Об отношении Слуцкого к живописи вспоминает и В. Кардин, которому повезло побывать вместе с Борисом в мастерской художника. Как‑то позвонил Борис и «спросил, известно ли мне имя такого‑то художника. Я слышал имя впервые. Слуцкий посоветовал проявлять большую любознательность и предложил через час встретиться у станции метро “Кропоткинская”.

В назначенное время он ждал меня вместе с литературоведом Витторио Страда, кончавшим тогда аспирантуру МГУ. Обращаясь к нам обоим, Слуцкий строго предупредил:

– Если картины понравятся, восторгайтесь, не понравятся – вежливо молчите.

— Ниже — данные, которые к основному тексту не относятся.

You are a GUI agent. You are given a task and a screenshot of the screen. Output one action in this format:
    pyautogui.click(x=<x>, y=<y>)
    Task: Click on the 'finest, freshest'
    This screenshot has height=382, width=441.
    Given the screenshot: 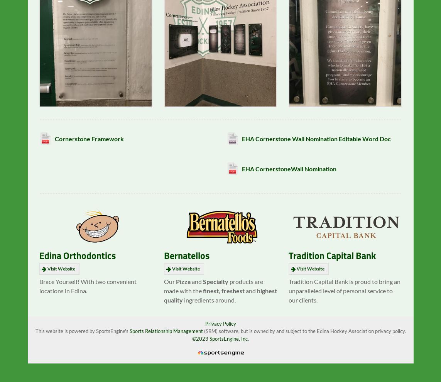 What is the action you would take?
    pyautogui.click(x=224, y=296)
    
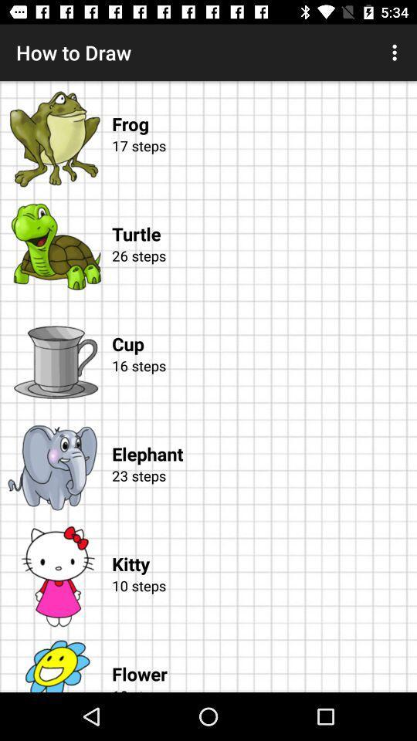 The image size is (417, 741). I want to click on the icon at the top right corner, so click(396, 52).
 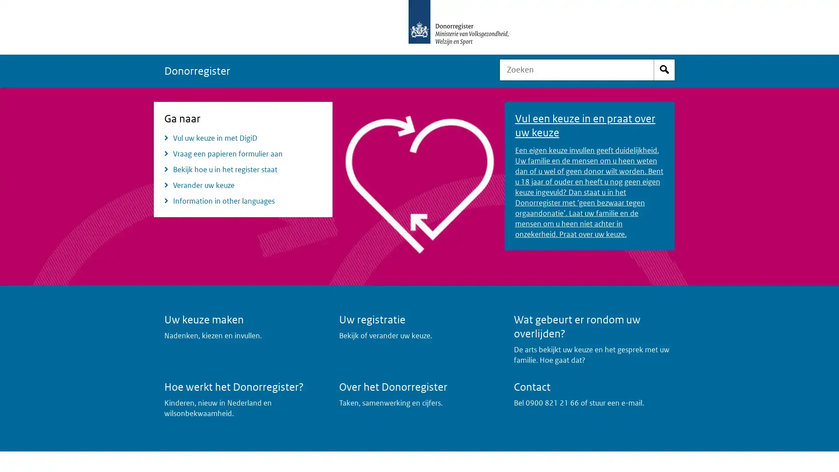 What do you see at coordinates (664, 69) in the screenshot?
I see `Start zoeken` at bounding box center [664, 69].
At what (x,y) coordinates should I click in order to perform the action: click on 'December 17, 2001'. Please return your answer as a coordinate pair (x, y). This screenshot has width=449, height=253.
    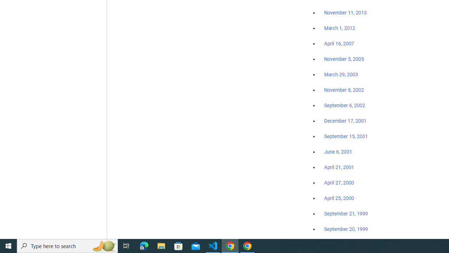
    Looking at the image, I should click on (345, 120).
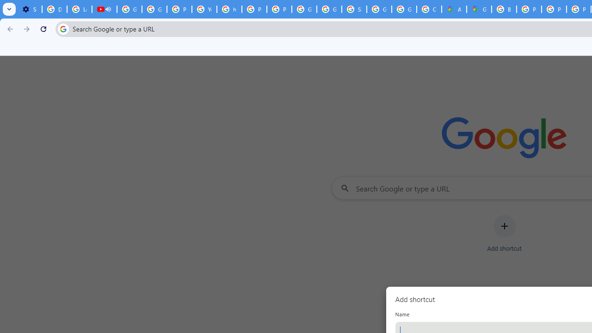  What do you see at coordinates (554, 9) in the screenshot?
I see `'Privacy Help Center - Policies Help'` at bounding box center [554, 9].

Мы двинулись по Метростроевской, через глубоко сводчатую подворотню, какие нередки в старых московских дворах, вышли на запущенный двор, по грязной лестнице поднялись на третий этаж.

Слуцкий перехватил мой смущенный взгляд и заверил, что Страда – “свой” иностранец, привыкший к перекосам нашей жизни:

– В конце концов, итальянский неореализм невозможен без замусоренных дворов и загаженных лестниц…

Художник и его жена мне чрезвычайно понравились – милая скромная пара. Картины, по преимуществу зеленоватые, модернистского толка натюрморты, понравились не шибко. Я молчал, Витторио Страда восхищался. Слуцкий солидно похваливал.

Когда вышли на улицу, он укоризненно поглядел на меня»[141].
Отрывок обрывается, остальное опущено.